Cognitive, Experiential, and Marketing Factors Mediate the Effect of Brand Personality on Brand Equity

Article excerpt

Building and managing strong brands is considered one of the most critical tasks in brand management (Batra, Lenk, & Wedel, 2010; Keller, Dekimpe, & Geyskens, 2016). Because loyal customers create an entry barrier that makes it difficult for competitors to enter the market (Kent & Kellaris, 1994), almost all marketing activities are directed toward this goal (He, Li, & Harris, 2012). However, although the issues of brand loyalty and brand equity have been extensively studied, several important aspects regarding the antecedents, mediators, and consequences of brand personality still require further clarification.

First, many scholars (e.g., D. A. Aaker, 1991) have examined the antecedents of brand personality and brand equity from a cognitive perspective. Aaker defined four basic dimensions of brand equity: perceived quality, brand awareness, brand association, and brand loyalty. Hirschman and Holbrook (1982) argued that, in addition to considering attitude change and purchase intention from a cognitive perspective, focusing on consumers' experiential perception may be effective. They further stated that hedonic consumption is related to the multisensory, fantasy, and emotive aspects of one's experience with a product or brand. Sheng and Teo (2012) argued that higher entertainment value could result in a higher level of brand equity, and Schmalz and Orth (2012) suggested that having more aesthetic elements contributes to higher brand loyalty and brand equity.

Second, Taleghani and Almasi (2011) proposed that marketing factor variables, including service quality, store image, brand accessibility, advertising, and perceived brand quality, are antecedents that influence brand equity both directly, and indirectly through brand-related variables. Chen (2010) claimed that private brand strategies, including product quality, price, presentation, promotion, and packaging, affect both brand equity and shopping preference. Therefore, it is essential for marketing specialists to utilize different marketing factors to elicit consumers' cognitive evaluation and experiential perception, as well as focusing marketing effects on promoting brand equity.

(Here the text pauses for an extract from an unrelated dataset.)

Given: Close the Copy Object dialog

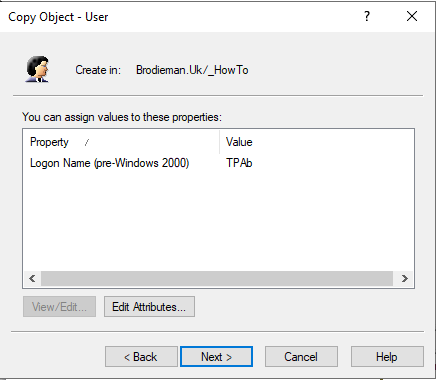Looking at the screenshot, I should pyautogui.click(x=412, y=16).
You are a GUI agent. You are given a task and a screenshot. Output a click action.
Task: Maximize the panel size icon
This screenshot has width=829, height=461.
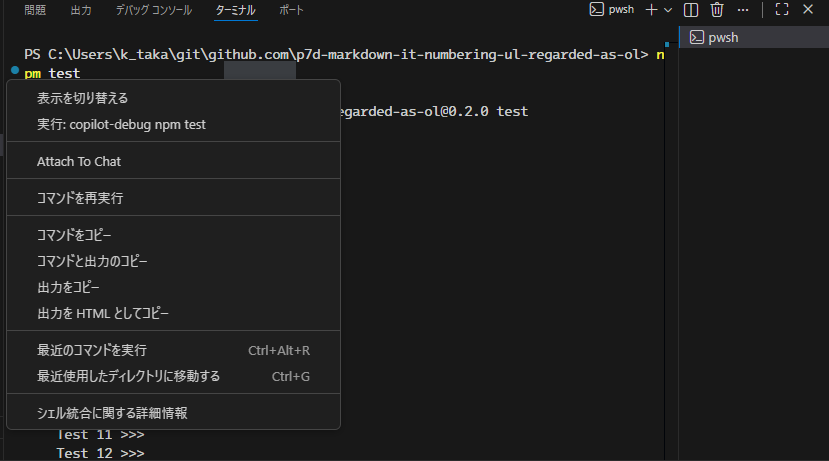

Third, we believe that the mediating roles of brand personality deserve scholarly attention. Several researchers (e.g., J. L. Aaker, 1997; Ramaseshan & Stein, 2014) have confirmed that brand personality mediates customer behavior before and after the purchase of a brand. Marketing initiatives have traditionally been aimed at encouraging consumers to view brands in human terms (Tzou & Lu, 2009). In line with this, Guthrie (1993) described animism as a person's desire to instill life into objects when motion from an object is discerned; as such, congruity between self-concept and brand image is an important area for marketing staff to focus on. Such congruity will result in more favorable evaluations with regard to brand performance, which promotes brand loyalty (Sung, Kim, & Jung, 2010; Swaminathan, Stilley, & Ahluwalia, 2009).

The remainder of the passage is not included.